For those of us wanting to learn more about how to be happy, how to feel in some sort of control of our experience of life, how to maintain our emotional equilibrium, how to move through the world with relative calm and confidence, it’s what’s going on inside of your head that is key.
This week I was told by my psychologist, that quote “I will never get over my trauma”, unquote. He was specifically referring to the sexual abuse I experienced as a child. Notice I said ‘experienced’ and not ‘suffered’, because this I believe is key. If I suffer it, I play the victim. If I experience it, then how I experience it is in my control.
Can I change what has happened to me? I cannot. Can I use it to my advantage to help shape me into a better man? Hell yes.
Trauma affects the brain, most notably through things like post-traumatic stress disorder (PTSD), anxiety and depression. These illnesses and disorders are the direct result of trauma. They are ‘trauma responses’ and they are rife across our world. I know what the black dog of depression is like. My marriage had fallen completely apart after 15 years (actually it was in pieces long before then), and I was traumatized by betrayal and ultimate rejection.
Is it any wonder that helping people learn how to cope with these trauma responses, is a full-time job and career for many. Indeed, it’s a whole field of study. This is an indication of how deep the rabbit hole goes.
Now whilst I agree, trauma is not something you are required to ‘get over’, trauma can affect your brain. And whilst I agree, trauma can affect the way you experience the world, I also believe that trauma does not have to define you. Your responses to trauma CAN help refine the person you are today.
The brain is an amazing thing. It is an endless source of curiosity. Up until about 20 years ago, the brain was thought of as a static organ.
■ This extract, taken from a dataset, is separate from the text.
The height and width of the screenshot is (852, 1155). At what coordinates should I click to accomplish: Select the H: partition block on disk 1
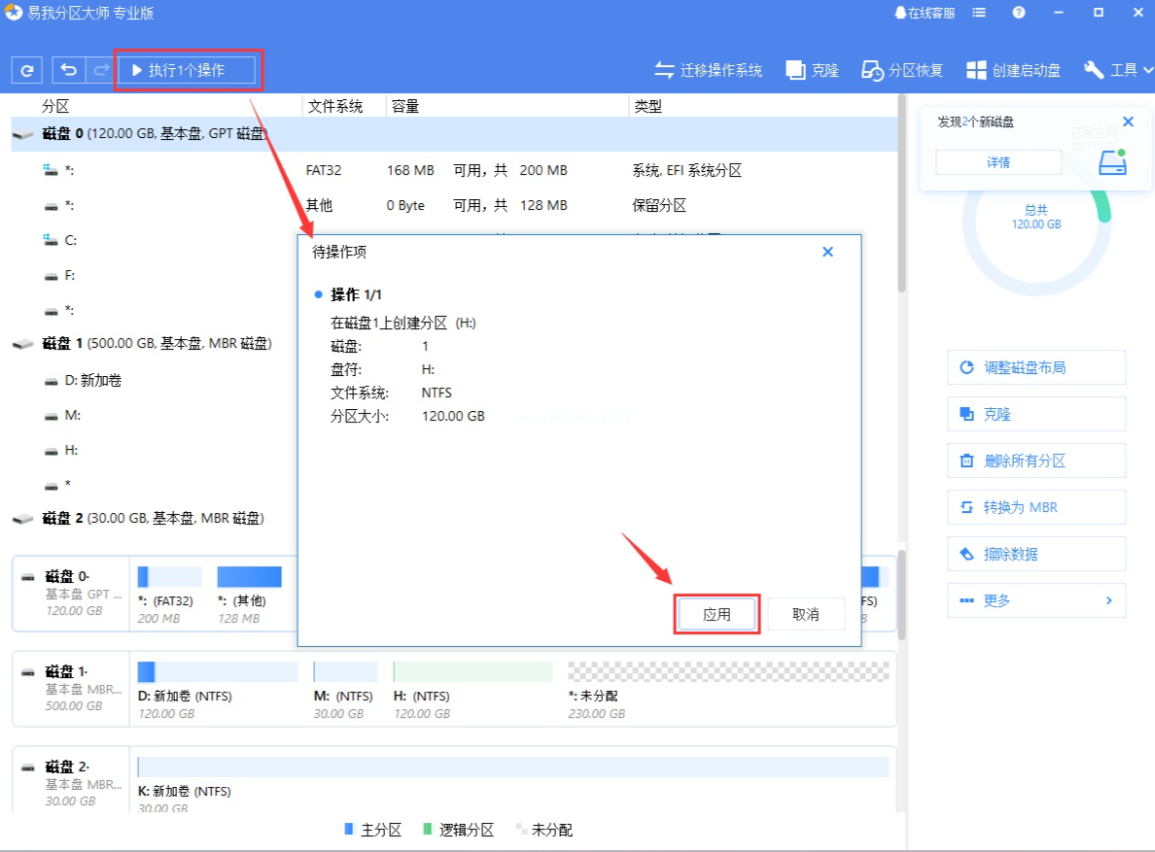pos(472,690)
Meaning, it was what it was, couldn’t change, heal or develop past a certain age or set of circumstances.
Since then, and thank god, we are getting closer to understanding that the brain CAN and does heal itself. It can and does learn new things, compensates for trauma, and can develop far beyond what we ever thought capable, even after terrible atrocities have been experienced.
Neuroplasticity, the understanding that the brain has the ability to change continuously throughout an individual’s life, is a major breakthrough in medical understanding. In other words, your brain can and does re-wire itself, even after serious physical damage.
Why does the exact same traumatic event or series of events, affect people entirely differently? Answer, because no two traumatic events and no two people, are ever exactly the same. How two different people respond to their experience of trauma however, is where the similarity ends.
But our responses to the trauma of emotional damage, the damage you cannot see, are the responses that hold us back, ruin marriages, and damage relationships, and a person’s sense of self.
So, think about your life today, your relationships, your marriage, the job you do, your values, the way you live your life. How much of it has been shaped not by trauma, but by your responses to trauma?
Your wife cheated on you with your best friend, for 2 years. Now you no longer trust any woman, let alone your intimate partner. Your Dad hit you when you were a kid. Now you are emotionally withdrawn and unable to feel.
Now is the time to stop choosing to let these experiences define who you are now. Stop using traumatic experiences as a reason for the way you choose to live and experience your life now. Stop blaming your life and your relationships on your pain.
I never said it was easy. It’s an energetic shift that is required. Risk and vulnerability are needed, courage and persistence, new patterns of relating need to be formed in the neural pathways of our brains. Practices of wellbeing and shifts in the way we choose to think about and respond to what has happened to us need to begin and continue. Be kind to each other. We have all experienced trauma.
Bad sh*t happens to good people and not so good people alike. It’s how you choose to respond that matters.